LSAT test scores are normally distributed with a mean of 490 and a standard deviation of 110. Find the probability that a randomly chosen test-taker will score between 320 and 600. (Round your answer to four decimal places.)
Z = (score-mean)/SD
Find table in the back of your statistics text labeled something like "areas under normal distribution" to find the proportion/probability related to the Z scores.
To find the probability that a randomly chosen test-taker will score between 320 and 600 on the LSAT, we will need to standardize the scores and then use the standard normal distribution.
Step 1: Standardize the scores
To standardize a score, we subtract the mean and then divide by the standard deviation.
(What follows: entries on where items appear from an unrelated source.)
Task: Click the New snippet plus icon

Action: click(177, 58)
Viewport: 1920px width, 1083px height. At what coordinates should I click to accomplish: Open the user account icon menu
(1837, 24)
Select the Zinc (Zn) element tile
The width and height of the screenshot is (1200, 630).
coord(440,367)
In this case, the mean is 490 and the standard deviation is 110. So, for a score of 320:
Z-score = (320 - 490) / 110 = -1.545
For a score of 600:
Z-score = (600 - 490) / 110 = 1.000
Step 2: Calculate the probability
Once we have the standardized scores, we can use a standard normal distribution table or a calculator to find the probabilities associated with those values.
Using a standard normal distribution table, we look up the probability corresponding to each Z-score:
For -1.545, the probability is 0.0622
For 1.000, the probability is 0.8413
Step 3: Calculate the probability between the scores
To find the probability between the scores, we subtract the smaller probability from the larger probability:
0.8413 - 0.0622 = 0.7791
So, the probability that a randomly chosen test-taker will score between 320 and 600 on the LSAT is 0.7791 (rounded to four decimal places).